The Jenny Craig weight-loss program has settled a federal deceptive advertising complaint by agreeing to provide more complete information on success rates, health risks and pricing.
The agreement, announced Thursday by the Federal Trade Commission, is the fourth deceptive advertising settlement this decade with some of the nation’s most popular weight-loss programs. About 8 million Americans join such diet programs each year.
“The FTC has been extremely active in this area for a very long time,” said FTC spokeswoman Bonnie Jansen.
As with agreements reached in the early 1990s with Diet Center, Nutri/System and Physicians Weight Loss Center, Jenny Craig Inc. did not admit any wrongdoing and is not subject to any fine.
“The company does not anticipate any changes in its advertising practices as a result of today’s announcement,” the La Jolla, Calif.-based company said in a statement.
“In fact, the company strongly believes that its advertising, for several years, has followed the guidelines that the consent agreement simply formalizes.”
Under the settlement, Jenny Craig agreed to substantiate weight-loss claims in advertising and include a disclaimer that weight loss is temporary for most dieters. Testimonials used in ads must reflect what most customers experience; otherwise, the examples must be depicted as unique.

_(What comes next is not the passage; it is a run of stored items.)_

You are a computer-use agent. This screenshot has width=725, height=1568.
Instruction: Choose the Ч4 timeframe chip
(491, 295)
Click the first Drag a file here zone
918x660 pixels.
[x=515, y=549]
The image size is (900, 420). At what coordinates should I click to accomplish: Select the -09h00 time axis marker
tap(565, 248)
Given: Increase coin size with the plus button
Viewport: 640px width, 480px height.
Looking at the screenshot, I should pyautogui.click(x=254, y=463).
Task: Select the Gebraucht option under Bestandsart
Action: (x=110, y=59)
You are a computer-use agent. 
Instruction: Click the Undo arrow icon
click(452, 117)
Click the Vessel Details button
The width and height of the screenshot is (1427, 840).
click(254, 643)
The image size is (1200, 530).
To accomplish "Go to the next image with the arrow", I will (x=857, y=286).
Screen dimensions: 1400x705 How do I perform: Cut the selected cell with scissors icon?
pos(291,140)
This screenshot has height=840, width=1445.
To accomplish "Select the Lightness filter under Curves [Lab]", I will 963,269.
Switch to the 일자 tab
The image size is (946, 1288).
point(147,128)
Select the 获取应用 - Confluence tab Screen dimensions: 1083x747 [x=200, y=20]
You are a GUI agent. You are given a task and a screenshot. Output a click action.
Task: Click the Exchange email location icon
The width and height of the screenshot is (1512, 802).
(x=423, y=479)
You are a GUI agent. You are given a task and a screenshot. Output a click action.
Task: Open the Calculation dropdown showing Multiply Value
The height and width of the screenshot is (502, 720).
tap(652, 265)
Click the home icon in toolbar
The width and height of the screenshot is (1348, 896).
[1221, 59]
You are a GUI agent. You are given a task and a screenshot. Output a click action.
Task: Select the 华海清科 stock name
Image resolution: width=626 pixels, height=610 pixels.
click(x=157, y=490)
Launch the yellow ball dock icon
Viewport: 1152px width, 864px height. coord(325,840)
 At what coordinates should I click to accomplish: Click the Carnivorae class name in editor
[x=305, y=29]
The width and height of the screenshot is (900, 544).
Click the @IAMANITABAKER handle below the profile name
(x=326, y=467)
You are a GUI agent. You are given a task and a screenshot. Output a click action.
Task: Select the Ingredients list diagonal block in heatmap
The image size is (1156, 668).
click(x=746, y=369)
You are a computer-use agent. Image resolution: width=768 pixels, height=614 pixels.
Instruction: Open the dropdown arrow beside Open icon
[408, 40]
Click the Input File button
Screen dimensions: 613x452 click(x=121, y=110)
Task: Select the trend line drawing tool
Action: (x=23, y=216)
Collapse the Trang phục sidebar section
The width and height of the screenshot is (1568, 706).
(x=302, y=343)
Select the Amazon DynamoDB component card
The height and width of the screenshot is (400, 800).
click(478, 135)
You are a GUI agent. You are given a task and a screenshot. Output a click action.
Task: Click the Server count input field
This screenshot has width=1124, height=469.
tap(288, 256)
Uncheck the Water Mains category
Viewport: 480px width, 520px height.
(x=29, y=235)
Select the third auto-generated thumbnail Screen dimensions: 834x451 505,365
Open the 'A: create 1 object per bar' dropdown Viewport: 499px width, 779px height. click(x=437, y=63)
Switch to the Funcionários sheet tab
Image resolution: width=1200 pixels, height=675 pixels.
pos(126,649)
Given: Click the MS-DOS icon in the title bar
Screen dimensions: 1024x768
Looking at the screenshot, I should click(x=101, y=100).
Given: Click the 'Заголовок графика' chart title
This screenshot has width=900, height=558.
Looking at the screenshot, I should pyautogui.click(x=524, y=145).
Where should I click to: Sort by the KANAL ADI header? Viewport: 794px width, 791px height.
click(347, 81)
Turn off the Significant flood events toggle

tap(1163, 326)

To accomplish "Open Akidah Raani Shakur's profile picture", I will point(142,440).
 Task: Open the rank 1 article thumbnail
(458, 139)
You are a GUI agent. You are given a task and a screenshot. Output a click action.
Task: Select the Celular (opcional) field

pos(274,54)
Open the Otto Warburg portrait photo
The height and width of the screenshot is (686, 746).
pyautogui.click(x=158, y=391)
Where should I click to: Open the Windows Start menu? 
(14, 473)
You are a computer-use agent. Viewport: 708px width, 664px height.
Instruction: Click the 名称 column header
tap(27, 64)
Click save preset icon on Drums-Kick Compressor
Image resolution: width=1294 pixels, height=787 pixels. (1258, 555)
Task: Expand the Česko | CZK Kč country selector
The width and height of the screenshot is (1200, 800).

In advertising or response to consumer inquiries on prices, Jenny Craig must reveal all associated costs, including any special foods or vitamins that might accompany the base plan.
The Center for Science in the Public Interest, a consumer advocacy group, said the settlement did not go far enough.
The group wants weight-loss programs to detail all costs, risks and guarantees in writing before the customer signs up, said Leila Farzan, senior staff attorney.
“We just want up-front information,” said Farzan, who contends the settlement only compels full disclosure when it is requested.
The settlement is subject to a 60-day public comment review.